[[ Records shown, beginning ]]

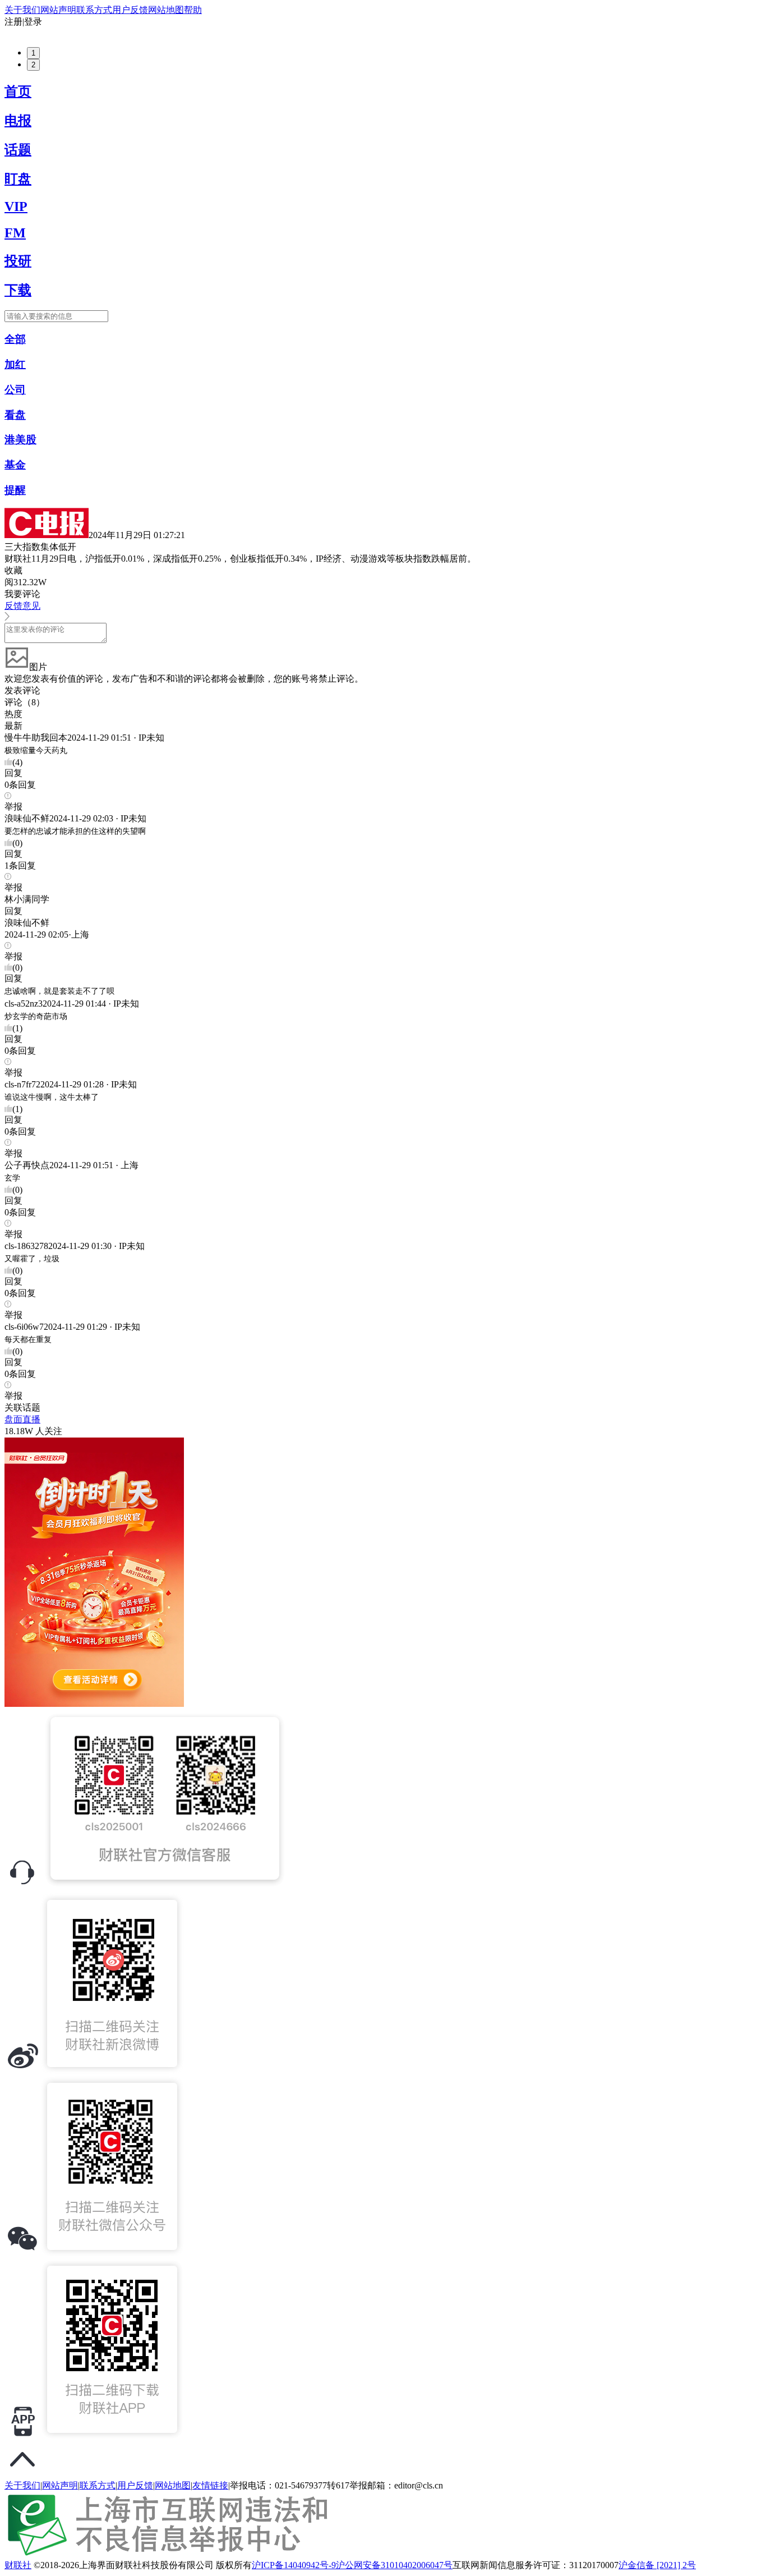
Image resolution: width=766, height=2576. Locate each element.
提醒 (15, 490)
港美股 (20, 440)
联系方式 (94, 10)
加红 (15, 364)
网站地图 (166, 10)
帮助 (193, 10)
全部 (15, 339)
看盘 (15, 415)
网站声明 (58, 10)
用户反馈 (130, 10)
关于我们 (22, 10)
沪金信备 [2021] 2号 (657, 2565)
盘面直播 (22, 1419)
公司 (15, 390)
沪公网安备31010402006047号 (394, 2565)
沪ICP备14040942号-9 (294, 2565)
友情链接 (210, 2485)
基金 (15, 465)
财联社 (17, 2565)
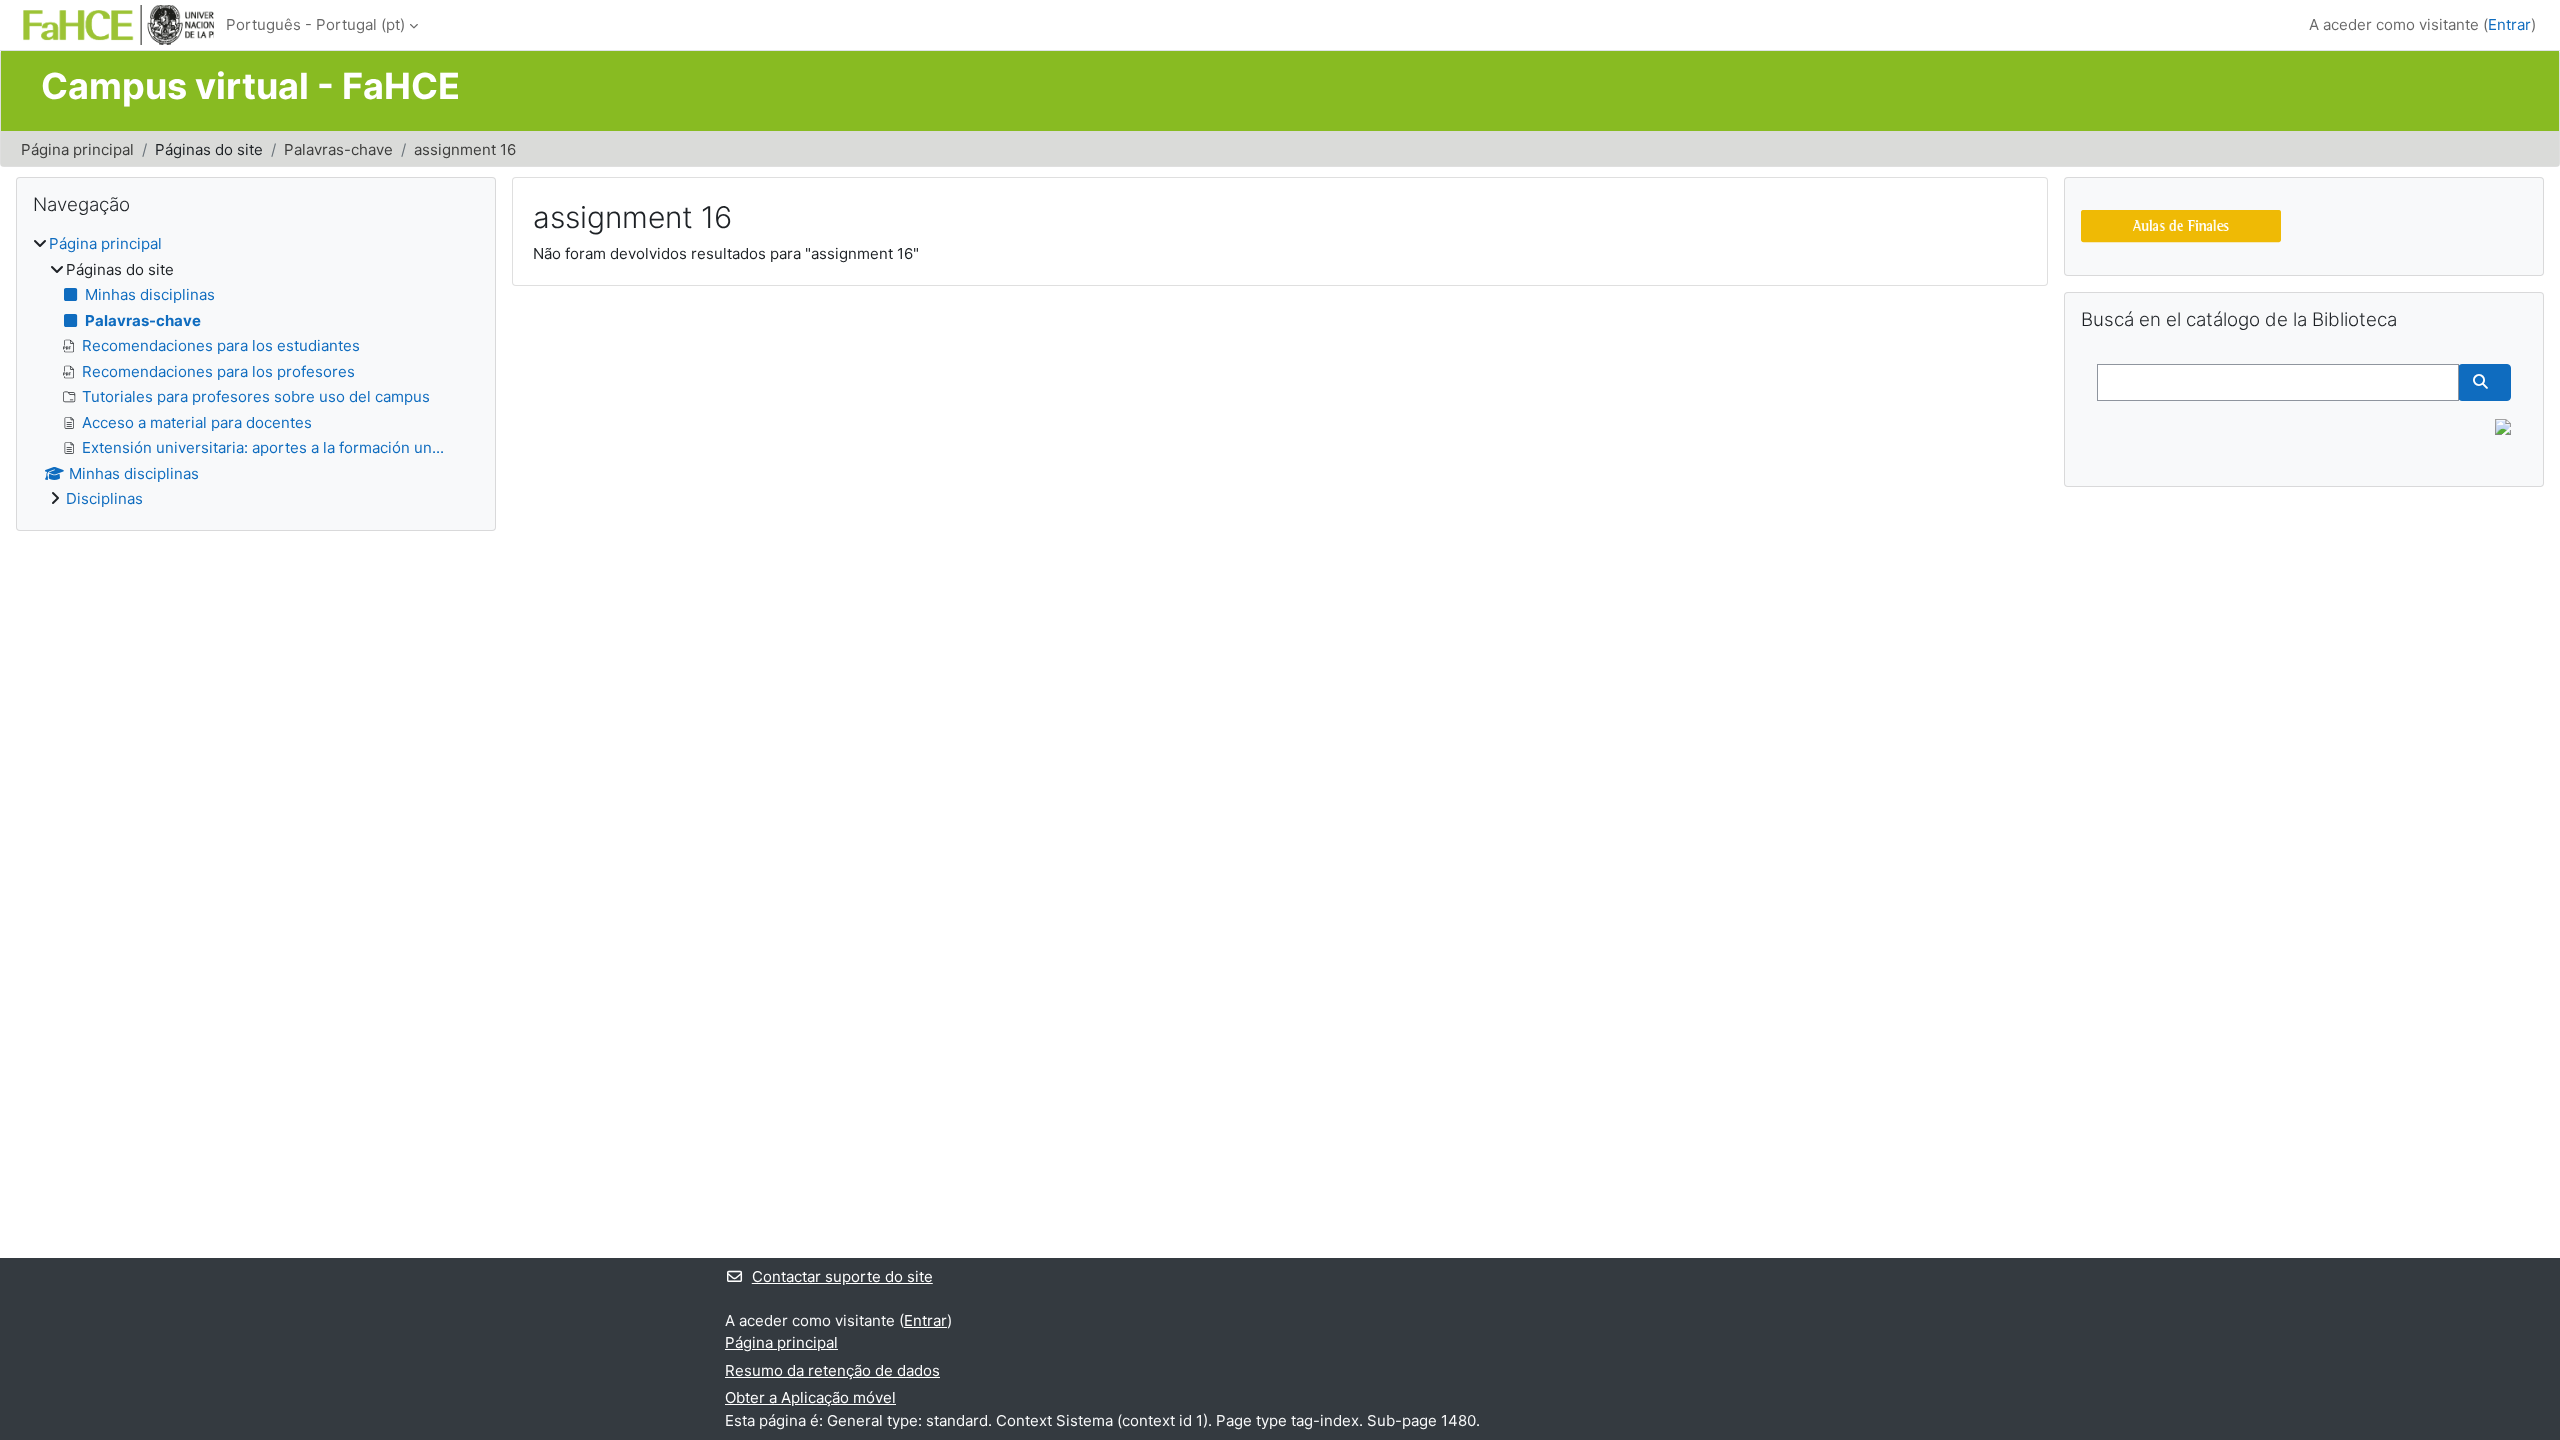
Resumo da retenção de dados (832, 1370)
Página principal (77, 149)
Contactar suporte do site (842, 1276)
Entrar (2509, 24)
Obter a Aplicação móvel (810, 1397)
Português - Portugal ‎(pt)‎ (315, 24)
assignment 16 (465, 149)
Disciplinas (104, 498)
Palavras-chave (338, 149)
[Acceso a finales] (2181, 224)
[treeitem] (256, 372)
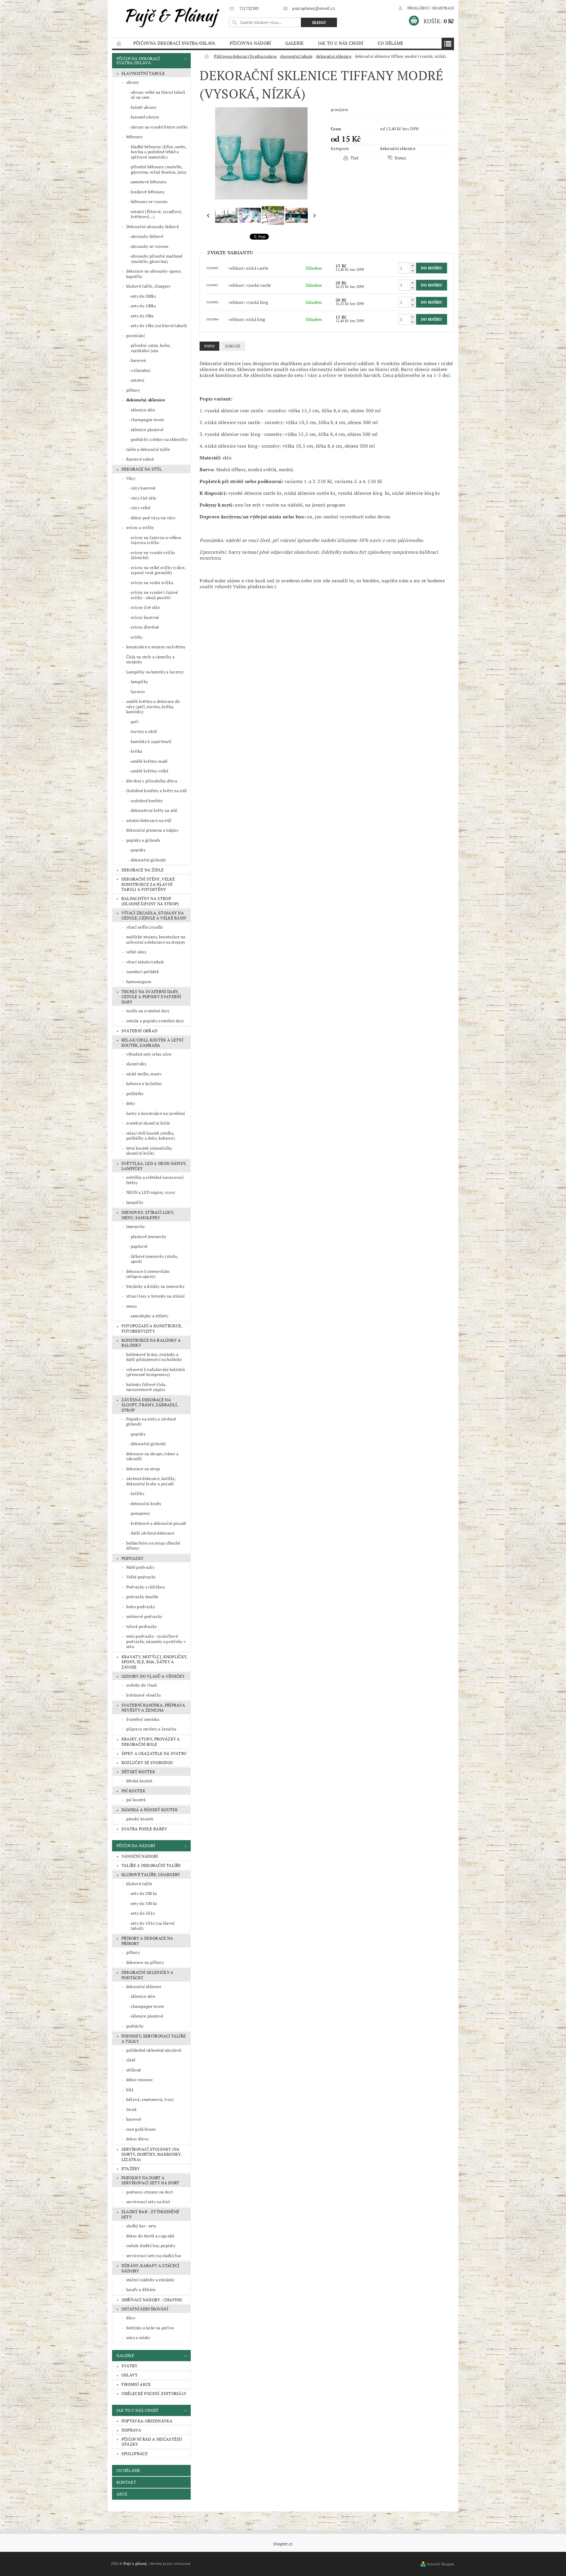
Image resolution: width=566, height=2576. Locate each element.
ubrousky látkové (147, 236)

[[ Records shown, end ]]

Activity | Find and copy every line in the entries above where the string "resolution" occurs.

Your response |
Image resolution: width=766, height=2576. Locate each element.
Image resolution: width=566, height=2576. Locate each element.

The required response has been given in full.